▶ **Action item**: Find the word "globe" in the data. Return every line where it appears.
* * * * * * *
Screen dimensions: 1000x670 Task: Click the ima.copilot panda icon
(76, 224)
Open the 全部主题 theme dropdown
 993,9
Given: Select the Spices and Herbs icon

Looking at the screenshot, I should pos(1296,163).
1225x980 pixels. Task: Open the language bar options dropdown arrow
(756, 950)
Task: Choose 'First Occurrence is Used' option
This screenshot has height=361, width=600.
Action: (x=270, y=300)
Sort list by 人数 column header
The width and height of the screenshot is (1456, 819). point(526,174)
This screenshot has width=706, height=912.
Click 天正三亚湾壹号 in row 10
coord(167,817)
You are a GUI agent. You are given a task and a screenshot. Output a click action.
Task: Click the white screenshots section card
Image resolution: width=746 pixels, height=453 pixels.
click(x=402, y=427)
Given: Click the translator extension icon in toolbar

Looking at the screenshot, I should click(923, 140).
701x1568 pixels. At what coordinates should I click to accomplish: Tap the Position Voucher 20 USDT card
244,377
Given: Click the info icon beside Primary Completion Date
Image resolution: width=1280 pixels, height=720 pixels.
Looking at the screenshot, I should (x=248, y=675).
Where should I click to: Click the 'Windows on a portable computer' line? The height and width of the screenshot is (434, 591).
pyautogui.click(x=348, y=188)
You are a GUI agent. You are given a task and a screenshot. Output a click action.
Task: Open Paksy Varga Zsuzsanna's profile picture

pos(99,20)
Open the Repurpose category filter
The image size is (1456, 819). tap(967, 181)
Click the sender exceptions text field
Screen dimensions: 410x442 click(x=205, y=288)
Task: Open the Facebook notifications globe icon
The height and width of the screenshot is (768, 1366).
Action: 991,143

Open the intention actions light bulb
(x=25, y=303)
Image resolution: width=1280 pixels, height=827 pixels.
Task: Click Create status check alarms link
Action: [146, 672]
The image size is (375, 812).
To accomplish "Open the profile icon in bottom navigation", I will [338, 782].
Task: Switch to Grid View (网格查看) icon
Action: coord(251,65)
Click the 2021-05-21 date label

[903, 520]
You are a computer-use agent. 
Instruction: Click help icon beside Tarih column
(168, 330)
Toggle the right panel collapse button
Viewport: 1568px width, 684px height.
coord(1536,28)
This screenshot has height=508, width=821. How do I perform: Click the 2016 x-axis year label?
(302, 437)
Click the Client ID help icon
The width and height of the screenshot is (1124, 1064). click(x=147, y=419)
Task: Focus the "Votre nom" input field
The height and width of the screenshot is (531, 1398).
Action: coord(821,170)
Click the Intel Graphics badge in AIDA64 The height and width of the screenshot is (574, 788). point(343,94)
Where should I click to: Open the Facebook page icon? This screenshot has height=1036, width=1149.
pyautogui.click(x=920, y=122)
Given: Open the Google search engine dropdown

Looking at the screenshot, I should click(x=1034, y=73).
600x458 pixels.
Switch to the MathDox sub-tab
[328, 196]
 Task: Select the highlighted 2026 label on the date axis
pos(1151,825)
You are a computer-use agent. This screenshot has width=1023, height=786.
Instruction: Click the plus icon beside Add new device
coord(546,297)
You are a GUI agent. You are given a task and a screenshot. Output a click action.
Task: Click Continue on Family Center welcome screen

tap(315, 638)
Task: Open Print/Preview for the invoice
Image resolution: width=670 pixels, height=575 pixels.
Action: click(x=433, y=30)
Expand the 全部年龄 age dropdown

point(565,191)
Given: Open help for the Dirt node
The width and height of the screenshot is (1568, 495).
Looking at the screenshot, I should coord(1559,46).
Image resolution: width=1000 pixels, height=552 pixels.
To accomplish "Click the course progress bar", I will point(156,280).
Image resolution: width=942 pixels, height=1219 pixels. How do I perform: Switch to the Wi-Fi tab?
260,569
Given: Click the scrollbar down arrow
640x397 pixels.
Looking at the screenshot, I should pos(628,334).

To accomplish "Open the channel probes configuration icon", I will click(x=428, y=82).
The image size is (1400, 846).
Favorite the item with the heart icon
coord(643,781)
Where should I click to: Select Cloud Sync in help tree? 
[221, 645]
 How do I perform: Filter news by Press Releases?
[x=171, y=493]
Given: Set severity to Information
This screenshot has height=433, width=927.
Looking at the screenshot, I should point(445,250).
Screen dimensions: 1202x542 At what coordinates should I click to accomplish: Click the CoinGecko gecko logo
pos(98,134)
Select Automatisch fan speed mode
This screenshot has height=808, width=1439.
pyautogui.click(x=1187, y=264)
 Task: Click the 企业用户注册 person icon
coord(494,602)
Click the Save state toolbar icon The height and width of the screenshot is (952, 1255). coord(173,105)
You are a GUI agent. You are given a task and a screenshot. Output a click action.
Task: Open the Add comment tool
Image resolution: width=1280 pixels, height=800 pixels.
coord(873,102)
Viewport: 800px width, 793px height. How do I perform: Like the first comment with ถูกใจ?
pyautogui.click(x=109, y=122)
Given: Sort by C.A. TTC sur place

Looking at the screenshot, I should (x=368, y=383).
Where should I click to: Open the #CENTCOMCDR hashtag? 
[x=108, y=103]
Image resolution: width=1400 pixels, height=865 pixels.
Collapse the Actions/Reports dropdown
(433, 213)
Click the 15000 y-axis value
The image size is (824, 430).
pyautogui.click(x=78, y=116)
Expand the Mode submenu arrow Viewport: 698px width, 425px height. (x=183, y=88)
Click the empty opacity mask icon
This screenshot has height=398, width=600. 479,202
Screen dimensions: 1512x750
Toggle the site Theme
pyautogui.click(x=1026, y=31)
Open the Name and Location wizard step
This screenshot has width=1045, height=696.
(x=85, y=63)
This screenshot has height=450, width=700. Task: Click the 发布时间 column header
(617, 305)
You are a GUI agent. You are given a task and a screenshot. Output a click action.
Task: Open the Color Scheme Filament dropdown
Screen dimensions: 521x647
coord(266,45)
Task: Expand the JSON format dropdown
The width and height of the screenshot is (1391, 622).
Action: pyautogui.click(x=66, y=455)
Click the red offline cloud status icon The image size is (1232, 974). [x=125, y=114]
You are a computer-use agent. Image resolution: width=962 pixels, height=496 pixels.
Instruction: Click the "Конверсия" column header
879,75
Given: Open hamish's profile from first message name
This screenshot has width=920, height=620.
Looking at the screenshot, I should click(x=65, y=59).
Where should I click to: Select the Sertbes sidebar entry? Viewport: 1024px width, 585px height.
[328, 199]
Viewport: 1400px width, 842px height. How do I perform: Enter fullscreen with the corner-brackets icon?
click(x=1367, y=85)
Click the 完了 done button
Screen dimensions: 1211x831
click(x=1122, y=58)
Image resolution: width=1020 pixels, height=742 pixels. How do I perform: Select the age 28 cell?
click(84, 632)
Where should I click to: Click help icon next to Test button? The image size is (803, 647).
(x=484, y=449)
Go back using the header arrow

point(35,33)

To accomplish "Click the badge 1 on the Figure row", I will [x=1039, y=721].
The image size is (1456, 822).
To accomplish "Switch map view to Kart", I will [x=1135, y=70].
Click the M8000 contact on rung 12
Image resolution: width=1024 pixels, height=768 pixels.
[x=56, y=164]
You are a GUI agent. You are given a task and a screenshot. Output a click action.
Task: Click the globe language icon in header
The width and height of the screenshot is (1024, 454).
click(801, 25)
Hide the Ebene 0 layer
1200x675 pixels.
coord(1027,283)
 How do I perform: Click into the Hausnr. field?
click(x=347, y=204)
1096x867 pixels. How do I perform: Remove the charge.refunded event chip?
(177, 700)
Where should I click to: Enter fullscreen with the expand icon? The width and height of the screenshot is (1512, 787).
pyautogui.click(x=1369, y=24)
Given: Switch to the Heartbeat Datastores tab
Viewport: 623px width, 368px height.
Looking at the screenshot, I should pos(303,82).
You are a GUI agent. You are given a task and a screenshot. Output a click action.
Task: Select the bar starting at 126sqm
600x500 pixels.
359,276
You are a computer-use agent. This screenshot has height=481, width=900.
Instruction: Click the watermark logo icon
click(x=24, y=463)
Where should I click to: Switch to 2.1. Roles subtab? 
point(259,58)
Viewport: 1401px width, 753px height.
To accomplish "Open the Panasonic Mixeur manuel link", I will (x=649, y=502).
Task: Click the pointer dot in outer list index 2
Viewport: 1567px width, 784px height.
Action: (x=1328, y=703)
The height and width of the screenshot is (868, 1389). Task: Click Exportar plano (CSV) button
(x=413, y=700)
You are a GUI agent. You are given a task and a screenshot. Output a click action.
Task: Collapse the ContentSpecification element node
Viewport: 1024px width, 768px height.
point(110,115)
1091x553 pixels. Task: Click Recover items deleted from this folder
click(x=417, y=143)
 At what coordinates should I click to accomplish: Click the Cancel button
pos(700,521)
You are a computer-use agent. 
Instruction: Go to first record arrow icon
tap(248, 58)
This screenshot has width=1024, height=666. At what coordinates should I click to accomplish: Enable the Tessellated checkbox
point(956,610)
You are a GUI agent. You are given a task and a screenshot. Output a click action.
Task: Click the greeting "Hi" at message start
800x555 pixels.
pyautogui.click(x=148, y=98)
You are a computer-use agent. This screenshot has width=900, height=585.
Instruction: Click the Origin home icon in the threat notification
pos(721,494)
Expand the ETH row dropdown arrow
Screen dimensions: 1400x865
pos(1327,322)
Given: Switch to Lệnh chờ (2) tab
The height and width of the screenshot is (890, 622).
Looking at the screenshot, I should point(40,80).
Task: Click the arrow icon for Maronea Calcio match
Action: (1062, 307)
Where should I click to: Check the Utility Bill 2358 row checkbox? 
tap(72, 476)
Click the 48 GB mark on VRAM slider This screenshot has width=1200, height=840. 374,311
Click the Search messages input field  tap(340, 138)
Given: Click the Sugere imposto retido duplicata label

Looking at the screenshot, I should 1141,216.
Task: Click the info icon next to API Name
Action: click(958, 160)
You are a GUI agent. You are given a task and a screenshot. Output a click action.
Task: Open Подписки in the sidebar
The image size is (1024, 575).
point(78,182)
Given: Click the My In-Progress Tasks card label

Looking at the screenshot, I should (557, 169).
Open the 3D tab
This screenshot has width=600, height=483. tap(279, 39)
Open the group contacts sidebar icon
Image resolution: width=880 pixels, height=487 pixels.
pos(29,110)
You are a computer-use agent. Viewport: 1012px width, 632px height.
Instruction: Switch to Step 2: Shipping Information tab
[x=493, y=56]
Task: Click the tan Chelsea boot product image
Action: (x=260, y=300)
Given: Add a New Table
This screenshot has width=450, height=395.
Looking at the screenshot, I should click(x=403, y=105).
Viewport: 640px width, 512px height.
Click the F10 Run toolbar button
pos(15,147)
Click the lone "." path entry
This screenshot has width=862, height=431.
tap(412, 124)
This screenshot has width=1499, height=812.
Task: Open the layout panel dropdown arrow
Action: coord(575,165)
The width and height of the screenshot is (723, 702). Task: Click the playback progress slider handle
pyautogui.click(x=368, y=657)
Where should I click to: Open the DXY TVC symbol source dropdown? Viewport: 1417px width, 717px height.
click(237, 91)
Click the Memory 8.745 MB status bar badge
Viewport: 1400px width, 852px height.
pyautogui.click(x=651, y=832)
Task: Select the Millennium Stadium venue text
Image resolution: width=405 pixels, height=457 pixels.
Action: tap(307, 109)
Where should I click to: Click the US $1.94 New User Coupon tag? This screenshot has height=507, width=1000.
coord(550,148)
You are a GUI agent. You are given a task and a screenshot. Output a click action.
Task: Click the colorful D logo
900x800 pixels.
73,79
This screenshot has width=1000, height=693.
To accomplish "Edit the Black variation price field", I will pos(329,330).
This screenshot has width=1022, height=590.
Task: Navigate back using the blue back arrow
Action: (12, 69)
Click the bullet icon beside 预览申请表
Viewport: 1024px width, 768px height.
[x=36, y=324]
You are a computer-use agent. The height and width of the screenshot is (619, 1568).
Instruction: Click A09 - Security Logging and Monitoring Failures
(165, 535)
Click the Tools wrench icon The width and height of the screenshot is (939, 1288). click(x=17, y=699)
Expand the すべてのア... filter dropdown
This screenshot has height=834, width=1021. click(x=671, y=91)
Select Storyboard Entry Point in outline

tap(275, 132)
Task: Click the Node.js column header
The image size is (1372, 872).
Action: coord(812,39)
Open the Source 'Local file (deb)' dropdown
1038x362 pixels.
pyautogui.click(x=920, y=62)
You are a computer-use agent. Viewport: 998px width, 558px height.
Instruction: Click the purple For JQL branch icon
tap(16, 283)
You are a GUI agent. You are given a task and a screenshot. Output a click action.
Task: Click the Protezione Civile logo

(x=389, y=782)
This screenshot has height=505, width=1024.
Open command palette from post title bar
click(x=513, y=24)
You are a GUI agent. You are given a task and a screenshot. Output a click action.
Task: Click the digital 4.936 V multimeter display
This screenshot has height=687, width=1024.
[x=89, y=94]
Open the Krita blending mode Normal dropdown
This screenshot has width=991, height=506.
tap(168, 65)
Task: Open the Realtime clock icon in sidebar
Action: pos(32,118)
* * * * * * *
▶ **Response to the exercise**:
Task: Open the Facebook notifications globe icon
Task: Click the globe language icon in header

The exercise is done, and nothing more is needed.